I know its stupid, they probably won't think anything about it. But I just wanted once for me to not 'just be there', dependable T. Oh well, it made me feel better even if they don't notice. I guess I'll see the reaction, or lack there of, on Monday. (I've so-o-o got to get a life outside of work).

-T

 

Re: SSDD » TexasChic

Posted by Phillipa on November 12, 2005, at 21:50:53

In reply to SSDD, posted by TexasChic on November 12, 2005, at 21:16:25

Is he trying to impress someone at work? Fondly, Phillipa

 

Re: SSDD

Posted by lynn971 on November 12, 2005, at 22:26:28

In reply to SSDD, posted by TexasChic on November 12, 2005, at 21:16:25

Well I get offended pretty easily, so I dont know if I am a good one to give you advice.

When "cute boy" asks why you did not go bowling, I would tell him why.

I have this point of view, If someone cannot be nice to me infront of certain people, then they dont need to be my friend.

My assistant principal and I were very close. One day at a softball game he was with certain people. He acted as if he didnt really know me. I backed off from him until this very day..

At school, I am one of his only friends, so now he is trying for us to be close again, but now I dont trust him.

Dont let "cute boy" use you.

Love ya,
Lynn

 

Re: SSDD

Posted by TexasChic on November 12, 2005, at 23:54:01

In reply to Re: SSDD, posted by lynn971 on November 12, 2005, at 22:26:28

Thanks yall. I don't think there's anyone at work he's trying to impress. I think because one girl in particular is such a talker, they just get caught up in conversation and don't realize nobody has spoken to me ALL DAY! I think its just easy for some people to take me for granted because I'm nice and easy going, and don't demand to be the center of attention. I just feel like a friend would eventually realize he sits beside me all day but has only spoken two words to me in 8 hours (which are responses to something I've said). And I feel like 'anyone' would eventually realize they're being rude, even if its unintentional.

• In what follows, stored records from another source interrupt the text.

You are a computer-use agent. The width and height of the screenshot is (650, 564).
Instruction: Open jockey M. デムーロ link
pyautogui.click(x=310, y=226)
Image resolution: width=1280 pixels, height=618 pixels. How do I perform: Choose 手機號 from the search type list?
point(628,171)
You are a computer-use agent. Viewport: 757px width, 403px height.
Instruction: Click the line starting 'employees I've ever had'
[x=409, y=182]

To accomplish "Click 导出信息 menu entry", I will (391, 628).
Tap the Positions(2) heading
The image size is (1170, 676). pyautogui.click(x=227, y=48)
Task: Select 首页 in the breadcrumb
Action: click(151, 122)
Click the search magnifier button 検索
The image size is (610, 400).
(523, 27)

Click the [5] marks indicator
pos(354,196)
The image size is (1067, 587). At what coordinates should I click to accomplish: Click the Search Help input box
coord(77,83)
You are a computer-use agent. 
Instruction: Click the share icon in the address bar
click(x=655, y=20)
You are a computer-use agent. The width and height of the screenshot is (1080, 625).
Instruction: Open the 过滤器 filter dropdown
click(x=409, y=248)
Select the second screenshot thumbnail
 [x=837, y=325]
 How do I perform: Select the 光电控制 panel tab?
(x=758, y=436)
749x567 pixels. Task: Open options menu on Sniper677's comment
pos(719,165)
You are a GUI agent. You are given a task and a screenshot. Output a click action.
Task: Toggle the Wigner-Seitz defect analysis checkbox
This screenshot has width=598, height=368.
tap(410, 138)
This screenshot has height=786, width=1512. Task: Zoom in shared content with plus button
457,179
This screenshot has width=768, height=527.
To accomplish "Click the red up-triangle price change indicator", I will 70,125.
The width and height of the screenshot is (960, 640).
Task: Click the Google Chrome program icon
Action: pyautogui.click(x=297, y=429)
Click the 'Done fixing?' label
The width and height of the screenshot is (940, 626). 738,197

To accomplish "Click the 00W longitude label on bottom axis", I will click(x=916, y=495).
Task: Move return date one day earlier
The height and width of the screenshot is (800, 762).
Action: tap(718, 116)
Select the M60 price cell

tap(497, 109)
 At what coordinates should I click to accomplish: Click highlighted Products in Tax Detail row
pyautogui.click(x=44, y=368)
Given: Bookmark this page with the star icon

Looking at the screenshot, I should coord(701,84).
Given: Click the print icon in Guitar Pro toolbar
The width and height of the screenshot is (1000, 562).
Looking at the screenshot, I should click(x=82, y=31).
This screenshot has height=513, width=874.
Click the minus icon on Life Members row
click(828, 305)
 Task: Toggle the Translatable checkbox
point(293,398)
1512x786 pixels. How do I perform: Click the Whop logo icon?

I have a history of being a doormat, but its something I've worked very hard to overcome. So it really bothers me when I realize I'm doing it again (and I've just realized that's what I'm doing with this situation). It starts off with me trying to be assertive, but then turns into me making all the effort to maintain a friendship.

I'm just going to go to work on Monday, put on my headphones, do my job, read my book at lunch, and not make any attempt to talk to these people. I'm not going to be rude, I just won't put out the extra effort anymore. Eventually I know they will notice, but how long it will take is another issue. Not that I'm actually expecting any major reactions. Its just time for me to move on.

If 'cute boy' actually cares about the friendship we've built up, well, he's just going to have to step up. Its just way too much work and very little results.

-T

 

Re: SSDD

Posted by TexasChic on November 14, 2005, at 18:28:43

In reply to Re: SSDD, posted by TexasChic on November 12, 2005, at 23:54:01

Well I stuck to my plan and things went pretty well. I didn't speak to or look at cute boy at all. It took a couple of hours, but finally he came up to me and said, "You missed a really good time bowling on Friday." I said, "Oh, did you have fun?" And he said, "No, actually I was being sarcastic." Then he went on to tell me that their lane kept breaking down, about 8 times. He said everyone was going, "I wish T was here!." (The guys at the bowling alley are pretty slow about fixing things, unless I go up there and batt my eyes). So that was kind of sweet.

But I stuck to my plan and absolutely did not initiate conversation all day. I'm being careful not to be negative, just holding back a bit. I never realized how hard that would be. I guess I'm more social than I thought. I'll try to keep it up and we'll see how things go from here.